Glycogen synthase kinase 3β and its phosphorylated form (Y216) in the paraquat-induced model of parkinsonism.

Parkinson's disease is a slowly progressing disease, due to a lesion of dopaminergic neurons in the substantia nigra and a dramatic loss of dopamine in the striatum. It is now accepted that several environmental agents including the herbicide paraquat (PQ) may contribute to its pathogenesis. However, till now nothing is known about the role of glycogen synthase kinase-3β (GSK-3β) in the PQ toxicity. Therefore, the aim of this study was to examine the influence of 37-week administration of PQ in rats on the immunohistochemically measured levels of the total GSK-3β and its active, tyrosine 216 (pY216)-phosphorylated form in subcellular fractions of the midbrain with pons, as well as of the striatum. The present results revealed that the long-term PQ administration increased the levels of total and active forms of GSK-3β in the midbrain with pons, whereas decreased them in the striatum.
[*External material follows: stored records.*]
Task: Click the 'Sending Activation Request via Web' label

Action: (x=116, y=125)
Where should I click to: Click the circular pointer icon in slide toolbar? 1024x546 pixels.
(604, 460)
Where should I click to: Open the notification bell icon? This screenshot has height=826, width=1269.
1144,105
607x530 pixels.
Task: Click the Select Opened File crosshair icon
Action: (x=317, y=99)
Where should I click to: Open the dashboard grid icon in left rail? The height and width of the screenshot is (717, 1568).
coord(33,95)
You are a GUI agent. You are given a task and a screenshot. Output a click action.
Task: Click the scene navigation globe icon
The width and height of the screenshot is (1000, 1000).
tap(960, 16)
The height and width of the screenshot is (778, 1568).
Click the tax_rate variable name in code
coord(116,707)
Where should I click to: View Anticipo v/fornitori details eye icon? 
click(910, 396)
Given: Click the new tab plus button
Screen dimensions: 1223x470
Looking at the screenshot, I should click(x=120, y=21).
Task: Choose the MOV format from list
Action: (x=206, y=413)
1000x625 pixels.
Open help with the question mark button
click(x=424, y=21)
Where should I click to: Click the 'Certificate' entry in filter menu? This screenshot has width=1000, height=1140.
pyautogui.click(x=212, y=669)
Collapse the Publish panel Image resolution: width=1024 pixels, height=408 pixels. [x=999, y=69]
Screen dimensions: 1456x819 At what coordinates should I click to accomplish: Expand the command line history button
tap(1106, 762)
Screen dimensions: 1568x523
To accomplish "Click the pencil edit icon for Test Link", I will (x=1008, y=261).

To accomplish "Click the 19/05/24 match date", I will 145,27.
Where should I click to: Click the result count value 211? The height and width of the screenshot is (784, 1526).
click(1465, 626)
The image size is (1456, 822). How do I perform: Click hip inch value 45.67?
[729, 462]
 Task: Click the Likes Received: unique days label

Examination of the lesion extent showed a decrease in the number of tyrosine-immunoreactive neurons in the substantia nigra pars compacta, ventral tegmental area, and locus coeruleus, as well as lower DOPAC/dopamine ratio and noradrenaline level in the striatum in rats treated with PQ. The long-term PQ administration disturbed also motor activity of rats. Summarizing, the present data indicate that the long-term exposure of rats to PQ, a commonly used herbicide, diversely alters levels of GSK-3β in different brain structures, which may be associated with their vulnerability to its toxicity.